Bundespräsidentenwahl startet mit Gottesdienst

Bundespräsidentenwahl startet mit Gottesdienst

Berlin (epd). Vor der Wahl des Bundespräsidenten sind am Sonntagmorgen Teilnehmer der Bundesversammlung zu einem ökumenischen Gottesdienst in Berlin zusammengekommen. In seiner Predigt unterstrich der Leiter des Katholischen Büros in Berlin, Karl Jüsten, die Bedeutung von Werten und Haltung für die Demokratie. Große Herausforderungen könnten nur bewältigt werden, wenn jede und jeder einzelne dazu bereit sei, das Gute nicht nur zu wollen, sondern es auch zu tun.

Dabei betonte er, die überwältigende Mehrheit im Land empfinde, denke und handele auf diese Weise. „Unsere Demokratie ist stabil“, sagte Jüsten vor den Delegierten der Versammlung, die am Nachmittag das deutsche Staatsoberhaupt wählen soll. Zum Gottesdienst, der mit jüdischer und muslimischer Beteiligung gestaltet wurde, kamen Vertreter aller Verfassungsorgane, neben Bundespräsident Frank-Walter Steinmeier, Bundestagspräsidentin Bärbel Bas (SPD), Bundeskanzler Olaf Scholz (SPD), Bundesratspräsident Bodo Ramelow (Linke) und der Präsident des Bundesverfassungsgerichts, Stephan Harbarth.

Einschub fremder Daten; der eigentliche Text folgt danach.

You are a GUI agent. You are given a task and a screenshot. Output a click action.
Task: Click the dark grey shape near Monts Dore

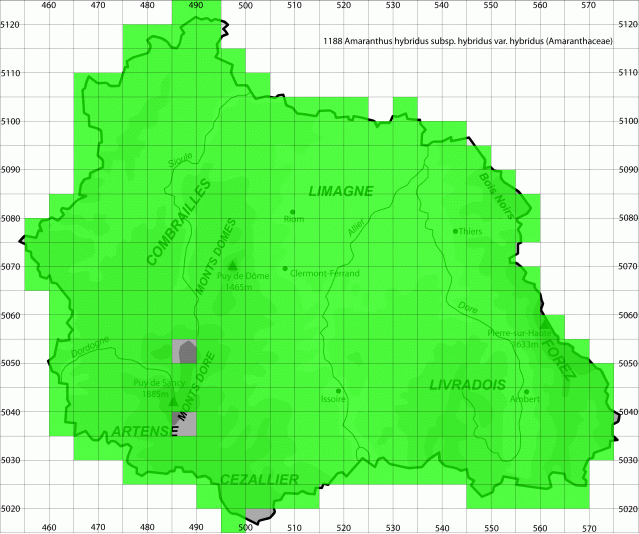[x=186, y=351]
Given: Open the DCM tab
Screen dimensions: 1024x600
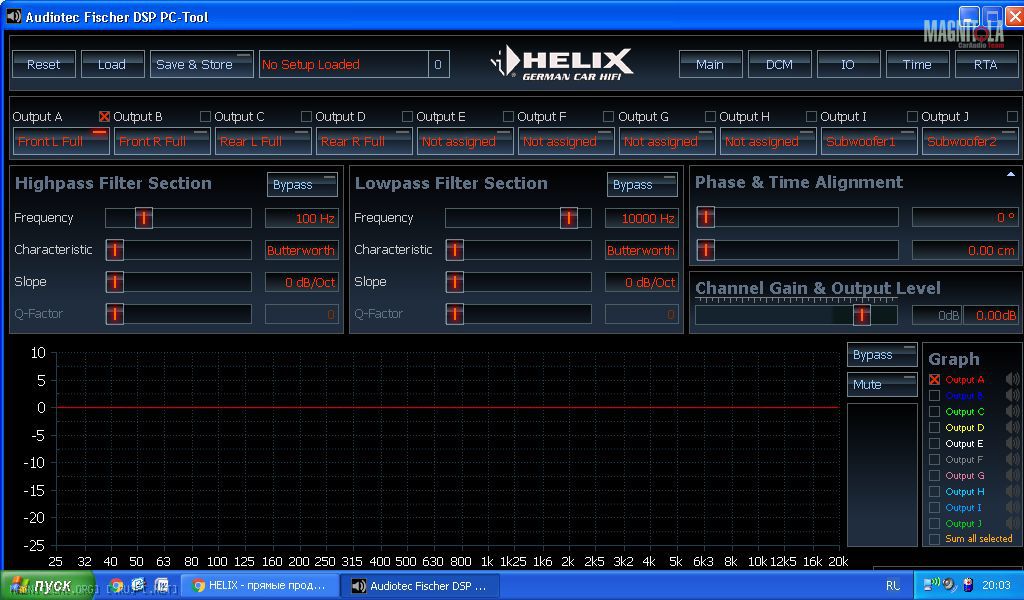Looking at the screenshot, I should coord(779,64).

Steinmeier kandidiert bei der Bundesversammlung für eine zweite Amtszeit. Als Mitbewerber stellen sich der von der Linken aufgestellte Sozialmediziner Gerhard Trabert, der von der AfD aufgestellte Ökonom Max Otte und die von den Freien Wählern nominierte Astrophysikerin Stefanie Gebauer zur Wahl. Die Bundesversammlung hat dieses Mal 1.472 Mitglieder: alle Bundestagsabgeordneten und genauso viele von den Landtagen nominierte Wahlmänner und -frauen, darunter auch Prominente aus Sport, Kultur und Wissenschaft.

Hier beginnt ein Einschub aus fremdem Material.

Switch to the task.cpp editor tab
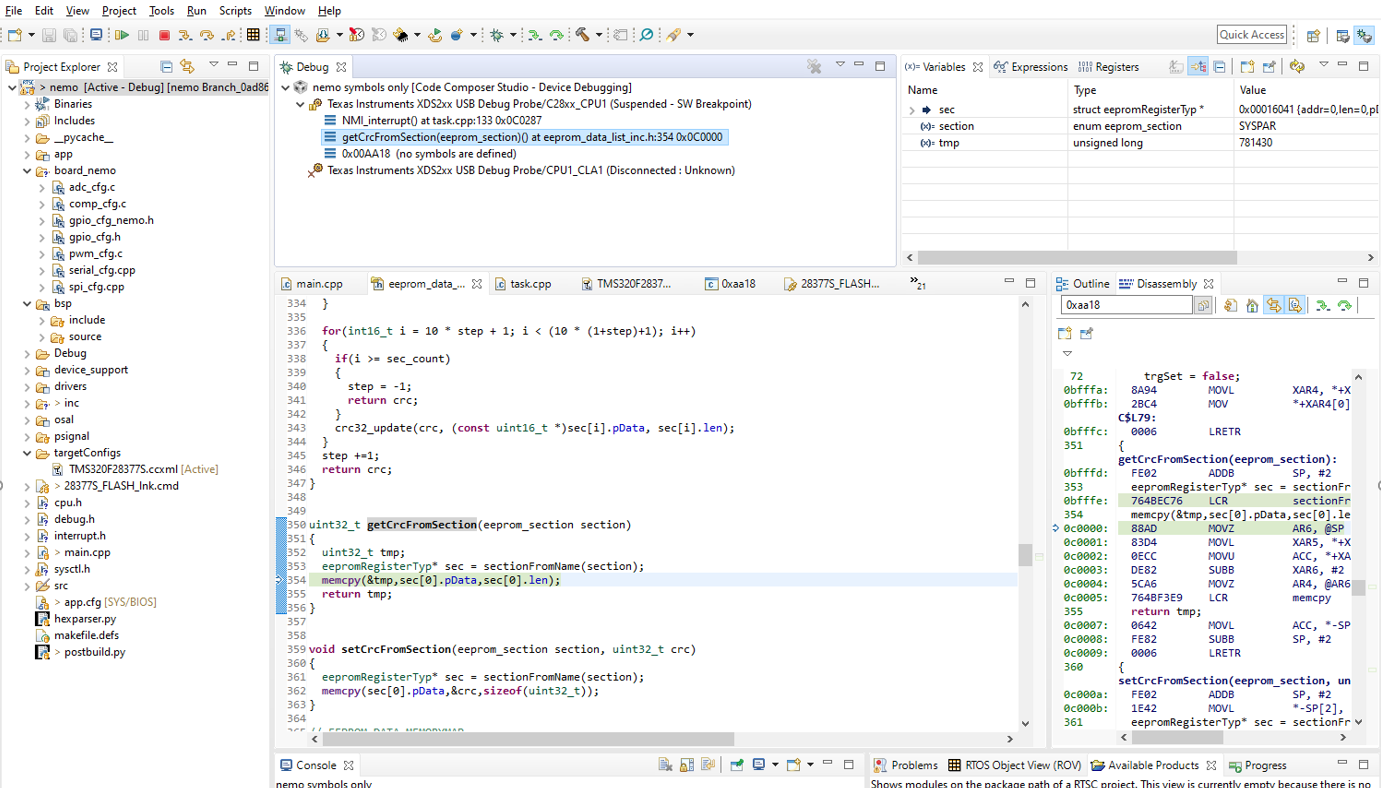This screenshot has height=788, width=1381. click(x=530, y=284)
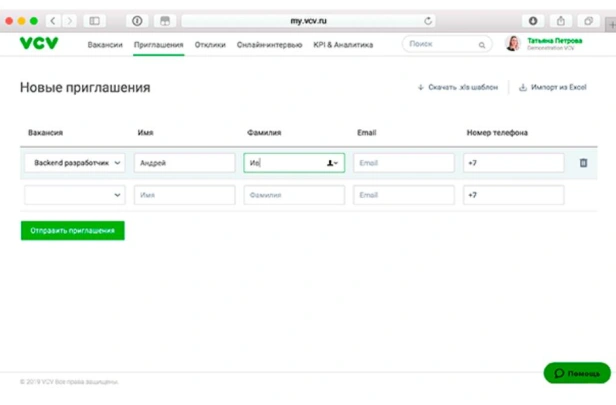Click Импорт из Excel link
Image resolution: width=616 pixels, height=405 pixels.
click(x=553, y=87)
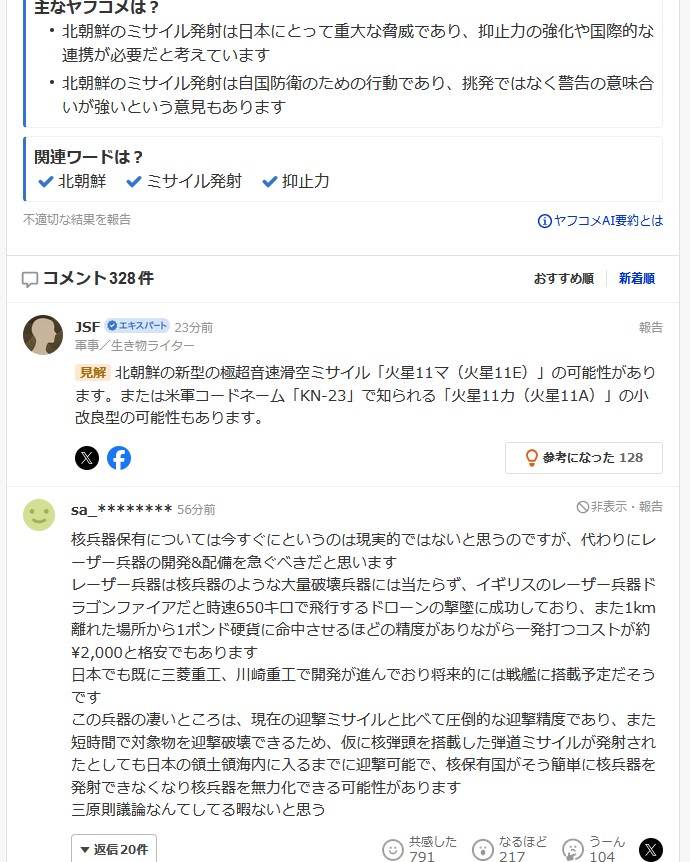
Task: Share JSF comment on Facebook
Action: (x=119, y=458)
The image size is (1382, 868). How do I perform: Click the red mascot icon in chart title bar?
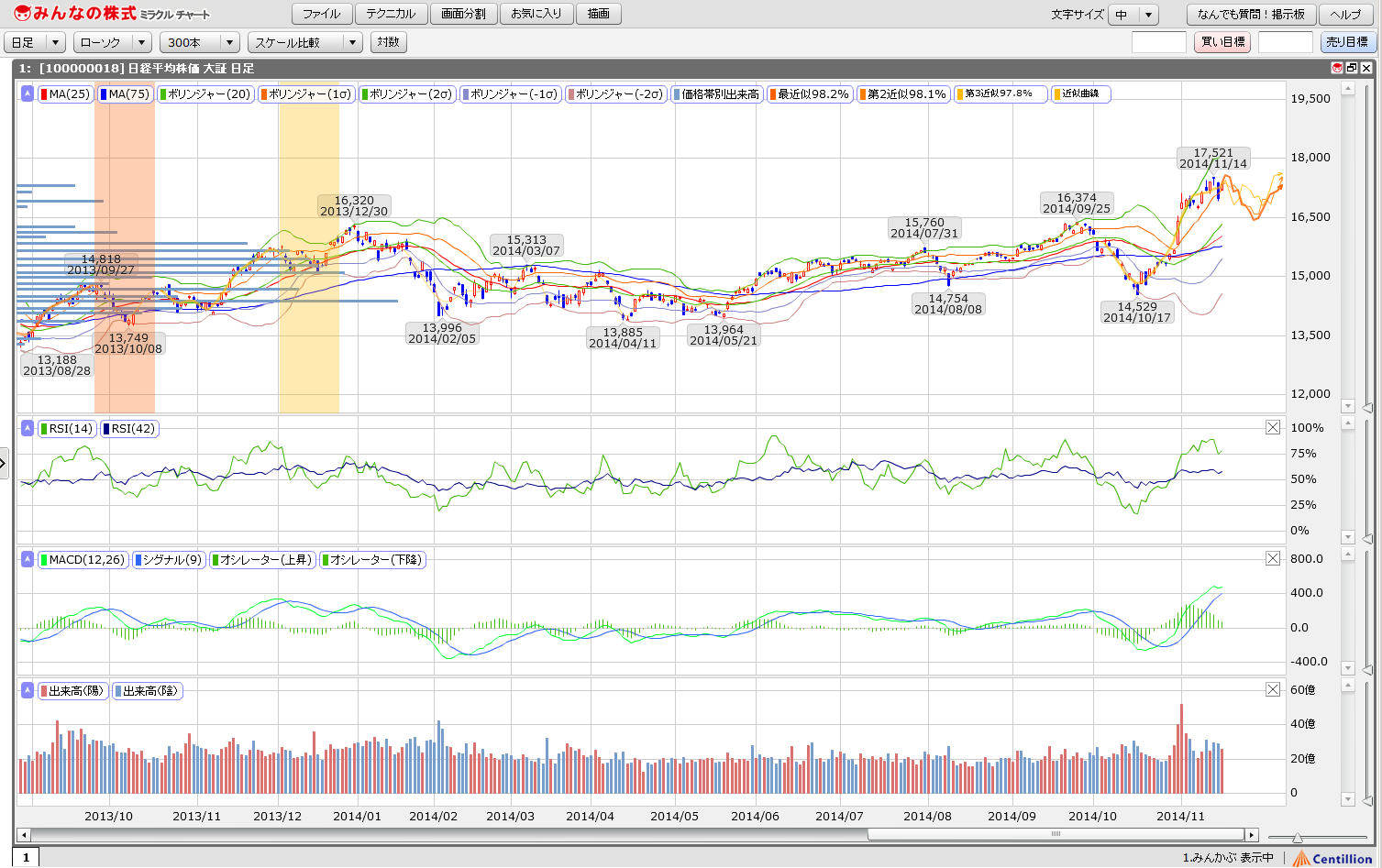(x=1337, y=68)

Jüsten dankte Steinmeier, dass er in seiner ersten Amtszeit einen besonderen Schwerpunkt auf die Stabilisierung der freiheitlichen Demokratie gelegt habe. Er ging in seiner Predigt auch auf die Debatte um den Umgang mit sexualisierter Gewalt in der katholischen Kirche ein. Auch an dieser Krise zeige sich, dass große Herausforderungen nur mit guter Gesinnung und Haltung bewältigt werden könnten, sagte er. Sie sei nicht mit Kommunikationsstrategien und Kampagnen zu bewältigen, „sondern nur mit Haltung, mit Wahrhaftigkeit und Demut“.

Institutionelles Versagen müsse klar identifiziert und auch persönliche Schuld müsse eingeräumt werden, sagte Jüsten: „Und nur der kann auf Verzeihung hoffen, der zum persönlichen Schuldbekenntnis und echter Umkehr fähig ist.“ Im kürzlich vorgestellten Gutachten über Missbrauch im Erzbistum München gab es auch Vorwürfe gegen Kardinal Joseph Ratzinger, den späteren Papst Benedikt XVI. Er bat daraufhin Opfer um Entschuldigung, Kritiker und Betroffene vermissten aber ein konkretes Eingeständnis der Fehler und die Übernahme von Verantwortung durch den katholischen Theologen.